Studies show that $68 of every $100 spent at local small businesses flow back into the community, compared to $43 for large chain operations.

It’s about more than just dollars and cents, though. Small businesses provide opportunities for towns and cities to showcase what makes communities unique. They can provide everything from the practical to the eclectic, filling niches often not considered profitable enough for larger corporations to take on.

Small businesses are often willing to take chances, leading the way in innovation by putting ideas into action despite the potential challenge to the bottom line. Many small businesses end up growing and growing — at one time, computer powerhouse Microsoft, shoe behemoth Nike and ice cream superstars Ben & Jerry’s were all considered small businesses.
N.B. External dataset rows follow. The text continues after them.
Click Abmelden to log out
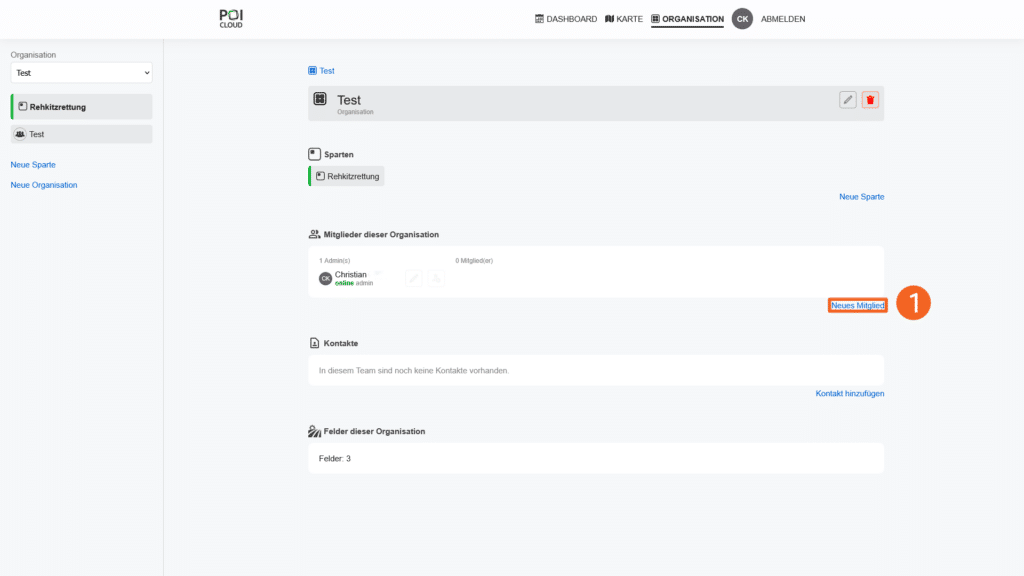1024x576 pixels. pos(783,19)
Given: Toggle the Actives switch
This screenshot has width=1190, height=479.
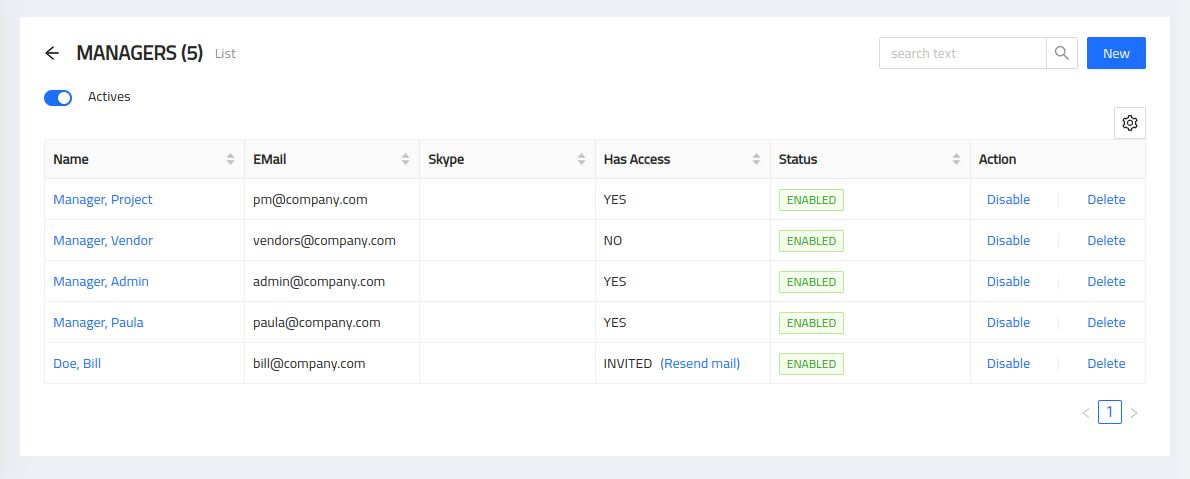Looking at the screenshot, I should point(58,98).
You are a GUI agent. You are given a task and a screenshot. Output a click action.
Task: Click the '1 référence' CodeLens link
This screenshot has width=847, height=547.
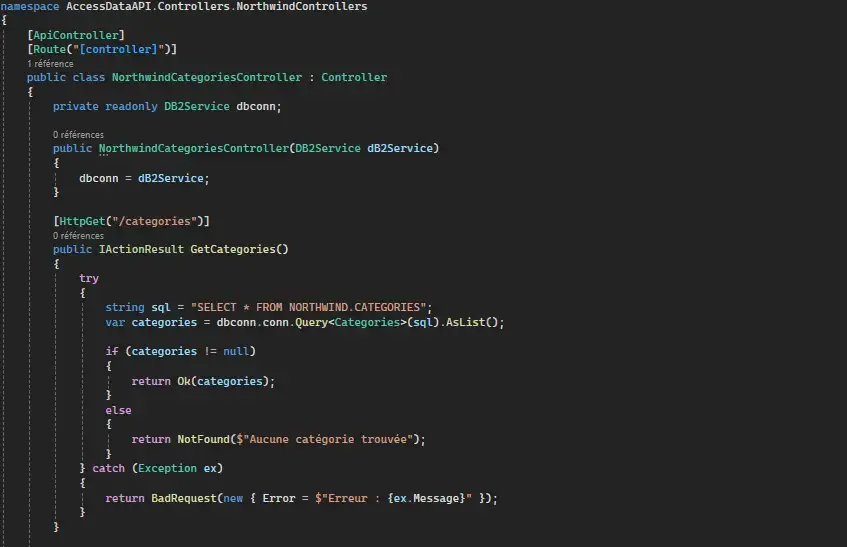click(50, 63)
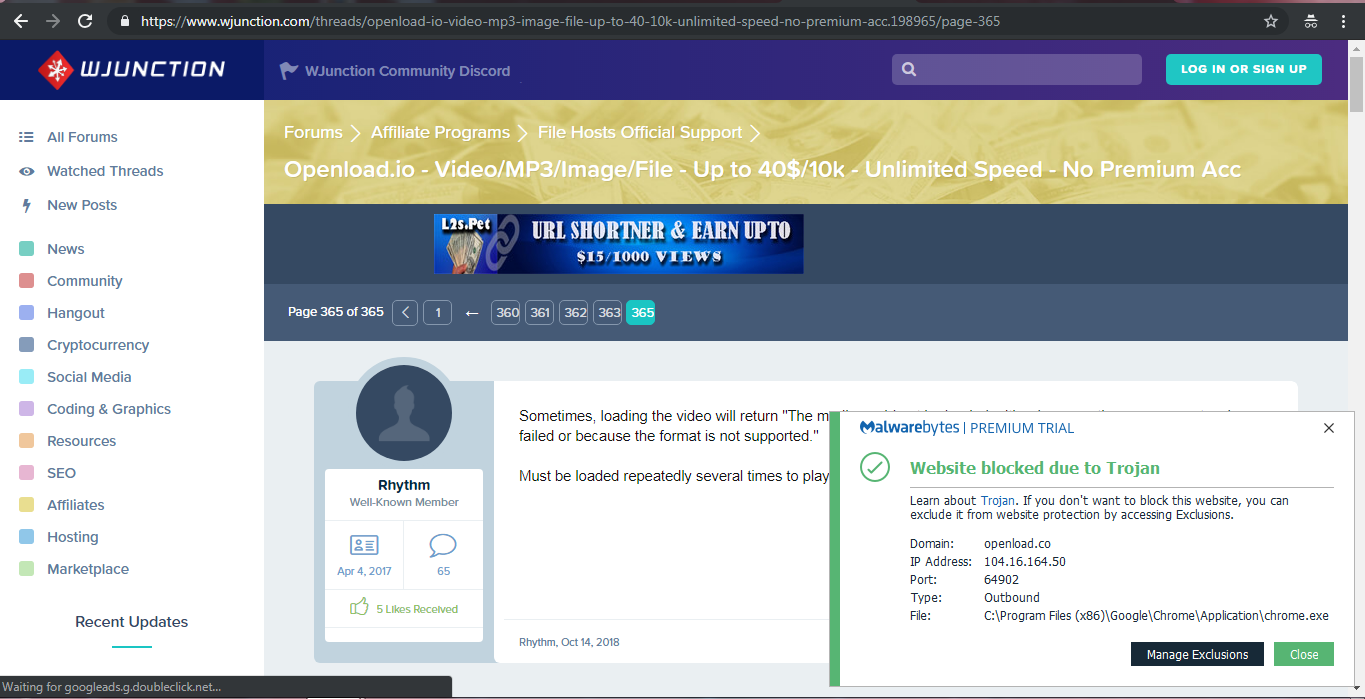The width and height of the screenshot is (1365, 699).
Task: Open the File Hosts Official Support breadcrumb
Action: click(639, 132)
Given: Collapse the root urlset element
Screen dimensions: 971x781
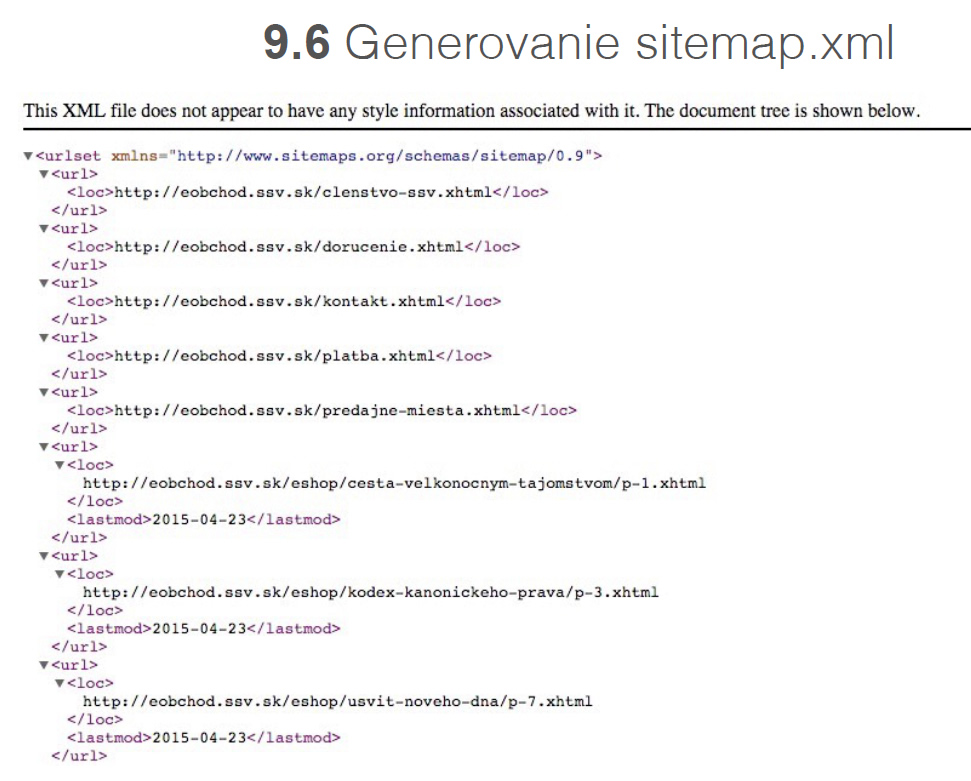Looking at the screenshot, I should pyautogui.click(x=28, y=156).
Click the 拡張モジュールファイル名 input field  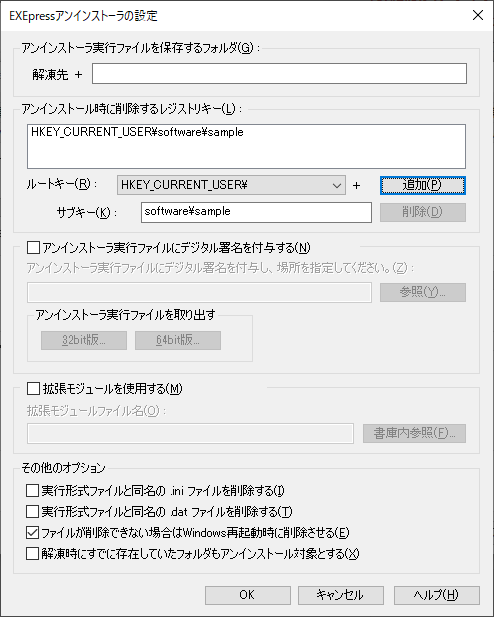pos(191,433)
“Most small business owners are not particularly sophisticated business people. That’s not a criticism; they’re passionate about cutting hair or cooking food, and that’s why they got in the business, not because they have an MBA,” businessman Andrew Mason once said.

It’s always tough to go from tinkerer to CEO, and small businesses are finding plenty of pressures these days from outside forces such as online commerce or economic fluctuations.

There is a responsibility to people and communities. By supporting small businesses and recognizing the part they play, it is possible to nurture and help them grow.

National Small Business Week was officially recognized last week, but we should celebrate the role of small business each and every day. And as often as we can, we should patronize their shops spending money with the men and women who help to make our communities strong. And we should thank them for their efforts.

We certainly do.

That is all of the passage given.